Anyway I told the DVP what my line on this was going to
be even if I had not writen very much and he argued with me and went so far as to say I was hostile and full of hatred to Matisse. I said this was not a relevant criticism of my work and that Matisse was hostile and full of hatred towards women. He said Matisse was full of love and desire towards women (!!!!!) and I said
‘exactly’
but he did not take the point and was realy quite cutting and undermining and dismisive and unhelpful even if no worse had hapened. He even said in his view I ought to fail my degree which is no way for a supervisor to behave as you will agree. I was so tense and upset by his atitude that I began to cry and he pated me on my shoulders and tried to be a bit nicer. So I explained how busy I was with my art-work and how my art-work, which is a series of mixed-media pieces called Erasures and Undistortions was a part of my criticism of Matisse. So he
graciously
said he would like to see my art-work as it might help him to give me a better grade if it contributed to my ideas on Matisse. He said art students often had dificulty expresing themselves verbally although he himself found language ‘as sensuous as paint’. [It is not my place to say anything about his prose style but I could.] [This sentence is heavily but legibly crossed out.]

Anyway he came—
kindly
—to my studio to see my Work. I could see immediately he did not like it, indeed was repeled by it which I súpose was not a surprise. It does not try to be agreable or seductive. He tried to put a good face on it and
admired one or two
minor
pieces and went so far as to say there was a great power of feeling in the room. I tried to explain my project of
revising
or
reviewing
or
rearranging
Matisse. I have a three-dimensional piece in wire and plaster-of-paris and plasticine called
The Resistance of Madame Matisse
which shows her and her daughter being
tortured
as they
were
by the Gestapo in the War whilst
he
sits like a Buddha cutting up pretty paper with scissors. They wouldn’t tell him they were being tortured in case it disturbed his
work.
I felt sick when I found out that. The torturers have got identical scissors.

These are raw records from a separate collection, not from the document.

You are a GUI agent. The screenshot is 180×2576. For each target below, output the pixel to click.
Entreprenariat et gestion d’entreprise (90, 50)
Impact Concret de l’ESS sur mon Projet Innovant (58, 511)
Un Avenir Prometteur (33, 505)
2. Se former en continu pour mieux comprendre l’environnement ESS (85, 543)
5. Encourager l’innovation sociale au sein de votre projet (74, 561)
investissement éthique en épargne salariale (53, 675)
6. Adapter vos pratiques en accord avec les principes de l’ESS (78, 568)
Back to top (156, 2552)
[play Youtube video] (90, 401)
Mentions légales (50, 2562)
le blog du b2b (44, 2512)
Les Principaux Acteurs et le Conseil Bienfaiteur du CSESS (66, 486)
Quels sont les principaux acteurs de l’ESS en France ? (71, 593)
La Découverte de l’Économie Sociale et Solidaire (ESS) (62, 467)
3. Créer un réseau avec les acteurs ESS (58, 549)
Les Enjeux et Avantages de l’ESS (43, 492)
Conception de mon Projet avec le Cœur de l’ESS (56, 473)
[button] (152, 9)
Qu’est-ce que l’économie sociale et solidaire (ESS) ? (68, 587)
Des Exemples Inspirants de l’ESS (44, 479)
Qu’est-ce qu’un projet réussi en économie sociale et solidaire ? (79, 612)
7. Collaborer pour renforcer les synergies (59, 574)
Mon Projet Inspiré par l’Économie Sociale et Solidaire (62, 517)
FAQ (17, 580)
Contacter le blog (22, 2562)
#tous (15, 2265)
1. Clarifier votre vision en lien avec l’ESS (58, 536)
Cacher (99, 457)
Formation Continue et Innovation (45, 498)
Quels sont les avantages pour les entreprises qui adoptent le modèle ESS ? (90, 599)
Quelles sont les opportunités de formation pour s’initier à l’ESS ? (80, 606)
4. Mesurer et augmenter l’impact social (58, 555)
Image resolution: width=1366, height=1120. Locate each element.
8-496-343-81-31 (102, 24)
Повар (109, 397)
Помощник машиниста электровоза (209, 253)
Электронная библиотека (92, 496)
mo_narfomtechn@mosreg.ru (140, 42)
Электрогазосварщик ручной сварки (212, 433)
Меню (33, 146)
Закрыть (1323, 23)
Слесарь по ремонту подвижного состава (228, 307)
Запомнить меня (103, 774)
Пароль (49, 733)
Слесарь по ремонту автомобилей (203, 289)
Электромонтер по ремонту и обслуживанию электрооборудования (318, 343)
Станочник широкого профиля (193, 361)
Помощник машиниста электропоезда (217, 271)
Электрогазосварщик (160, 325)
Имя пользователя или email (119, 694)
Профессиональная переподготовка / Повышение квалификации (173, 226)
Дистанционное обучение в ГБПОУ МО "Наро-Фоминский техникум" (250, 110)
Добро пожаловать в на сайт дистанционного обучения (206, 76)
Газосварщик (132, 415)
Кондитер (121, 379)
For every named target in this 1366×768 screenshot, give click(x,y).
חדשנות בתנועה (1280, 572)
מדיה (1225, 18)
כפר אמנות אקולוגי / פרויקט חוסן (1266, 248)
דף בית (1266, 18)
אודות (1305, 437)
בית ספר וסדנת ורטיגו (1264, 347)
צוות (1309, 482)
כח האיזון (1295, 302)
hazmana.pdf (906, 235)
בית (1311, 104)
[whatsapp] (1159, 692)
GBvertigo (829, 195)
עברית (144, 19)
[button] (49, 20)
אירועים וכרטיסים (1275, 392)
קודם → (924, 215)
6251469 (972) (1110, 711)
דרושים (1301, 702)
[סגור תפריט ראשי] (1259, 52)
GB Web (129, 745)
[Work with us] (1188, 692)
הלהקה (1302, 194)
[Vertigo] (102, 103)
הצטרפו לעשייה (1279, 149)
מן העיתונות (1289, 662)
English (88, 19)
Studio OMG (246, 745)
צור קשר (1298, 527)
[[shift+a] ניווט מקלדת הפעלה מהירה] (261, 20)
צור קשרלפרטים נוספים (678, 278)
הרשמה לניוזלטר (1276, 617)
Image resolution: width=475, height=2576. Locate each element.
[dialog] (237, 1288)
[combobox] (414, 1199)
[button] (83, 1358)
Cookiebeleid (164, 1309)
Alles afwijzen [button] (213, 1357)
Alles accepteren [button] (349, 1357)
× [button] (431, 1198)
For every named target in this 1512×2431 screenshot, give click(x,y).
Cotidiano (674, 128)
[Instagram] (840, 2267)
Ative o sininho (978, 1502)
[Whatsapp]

Then the DVP got personal. He put his arm about me and hugged me and said
I had got too many clothes on. He said they were a depressing colour
and he thought I ought to take them all off and
let the air get to me.
He said he would like to see me in bright colours and that I was really a
very pretty girl
if I would let myself go. I said my clothes were a statement about myself, and he said they were a
sad statement
and then he grabed me and began kissing me and fondling me and stroking intimate parts of me—it was disgusting—I will not write it down, but I can describe it clearly, believe me Dr Himmelblau, if it becomes necesary, I can give chapter and verse of every detail, I am still shaking with shock. The more I strugled the more he insisted and pushed at me with his body until I said I would get the police the moment he let go of me, and then he came to his senses and said that in the
good
old days
painters and models felt a bit of
human warmth and sensuality
towards each other in the studio, and I said, not in my studio, and he said, clearly not, and went off, saying it seemed to him
quite likely
that I should fail both parts of my Degree.